Ending of Ms Y’s residency with Care Home 1
- The Resident Agreement between Ms Y and the Care Provider did not include terms of ending the residency, as recommended by the CMA guidance, which is fault. This caused Mr X injustice as he was not clear whether the Care Provider’s decision and the process were lawful. As Ms Y’s representative Mr X had to find her an alternative care home so the Care Provider’s decision affected him as well as Ms Y.
- When ending Ms Y’s Resident Agreement the Care Provider failed to:
- Explain details of the changes in Ms Y’s care needs which meant Care Home 1 could not meet her needs any longer;
- Give notice and details of the increase in Care Home 1 fees, explaining how this increase was justified by the higher care package. Ms Y’s need for 2:1 support for personal care was identified in her care plan from July 2020, therefore it was not clear what changes occurred in the first months of 2021. Despite my repeated requests the Care Provider failed to explain why it charged higher fees for Ms Y’s last few days in Care Home 1. Ms Y’s need for 2:1 assistance with personal care and moving and handling was identified earlier and at this stage we have no record of Care Home 1 telling Mr X of the increase in fees.
- Non-compliance with its duties when ending Ms Y’s agreement was fault.
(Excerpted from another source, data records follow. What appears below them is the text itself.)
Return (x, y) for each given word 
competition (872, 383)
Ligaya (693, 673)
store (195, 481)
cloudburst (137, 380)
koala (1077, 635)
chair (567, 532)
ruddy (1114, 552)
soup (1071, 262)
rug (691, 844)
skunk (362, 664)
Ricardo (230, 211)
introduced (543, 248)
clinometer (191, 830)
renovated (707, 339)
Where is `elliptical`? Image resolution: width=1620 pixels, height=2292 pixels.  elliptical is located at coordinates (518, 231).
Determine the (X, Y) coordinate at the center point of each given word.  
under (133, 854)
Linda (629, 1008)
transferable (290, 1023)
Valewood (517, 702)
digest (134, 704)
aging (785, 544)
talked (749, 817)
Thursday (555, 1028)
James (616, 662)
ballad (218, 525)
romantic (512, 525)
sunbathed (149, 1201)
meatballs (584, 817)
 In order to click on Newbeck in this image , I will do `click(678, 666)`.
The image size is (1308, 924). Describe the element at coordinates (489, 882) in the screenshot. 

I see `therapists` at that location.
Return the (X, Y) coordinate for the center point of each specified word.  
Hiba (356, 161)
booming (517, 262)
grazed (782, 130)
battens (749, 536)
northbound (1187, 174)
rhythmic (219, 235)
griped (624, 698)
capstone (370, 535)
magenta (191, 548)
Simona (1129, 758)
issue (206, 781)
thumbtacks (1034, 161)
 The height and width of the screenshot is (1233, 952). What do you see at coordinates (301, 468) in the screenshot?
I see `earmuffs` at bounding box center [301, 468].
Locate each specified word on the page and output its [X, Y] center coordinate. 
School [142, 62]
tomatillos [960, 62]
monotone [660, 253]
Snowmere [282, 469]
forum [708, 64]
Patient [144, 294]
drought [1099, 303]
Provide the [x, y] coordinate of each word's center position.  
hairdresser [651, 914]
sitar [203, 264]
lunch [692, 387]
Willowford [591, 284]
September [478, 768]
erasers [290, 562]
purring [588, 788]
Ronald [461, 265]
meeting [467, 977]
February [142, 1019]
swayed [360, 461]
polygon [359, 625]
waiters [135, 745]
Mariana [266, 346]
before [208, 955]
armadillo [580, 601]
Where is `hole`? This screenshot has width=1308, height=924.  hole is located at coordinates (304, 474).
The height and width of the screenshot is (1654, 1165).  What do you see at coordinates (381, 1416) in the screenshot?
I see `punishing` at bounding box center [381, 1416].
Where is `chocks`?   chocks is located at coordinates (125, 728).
It caused injustice to Mr X as he was frustrated when managing Ms Y’s affairs. He had to look for a new care home for her while not having a clear picture of her care needs. Having no details of the basis for extra charges, Mr X could not dispute extra fees.
- When providing comments to my draft decision the Care Provider explained it decided, as a gesture of good will, to waive any unpaid fees for Ms Y’s stay and care in Care Home 1 in April 2021
Recommended action
- To remedy the injustice caused by the faults identified, we recommend the Care Provider complete within four weeks of the final decision the following:
The Care Provider will provide the evidence that this has happened.
- We also recommend the Care Provider within three months of the final decision amend its resident agreement with the terms of giving notice and ending the agreement. The Care Provider will provide the evidence that this has happened.
Final decision
- I found fault with Select Primecare Limited, also known as Select Healthcare Group’s refusal to accept findings of the safeguarding process, issuing a ban for Mr X preventing him from entering Care Home 1 without a risk assessment and the way it ended Ms Y’s residency. Some of these faults caused Mr X injustice. This investigation is now at an end.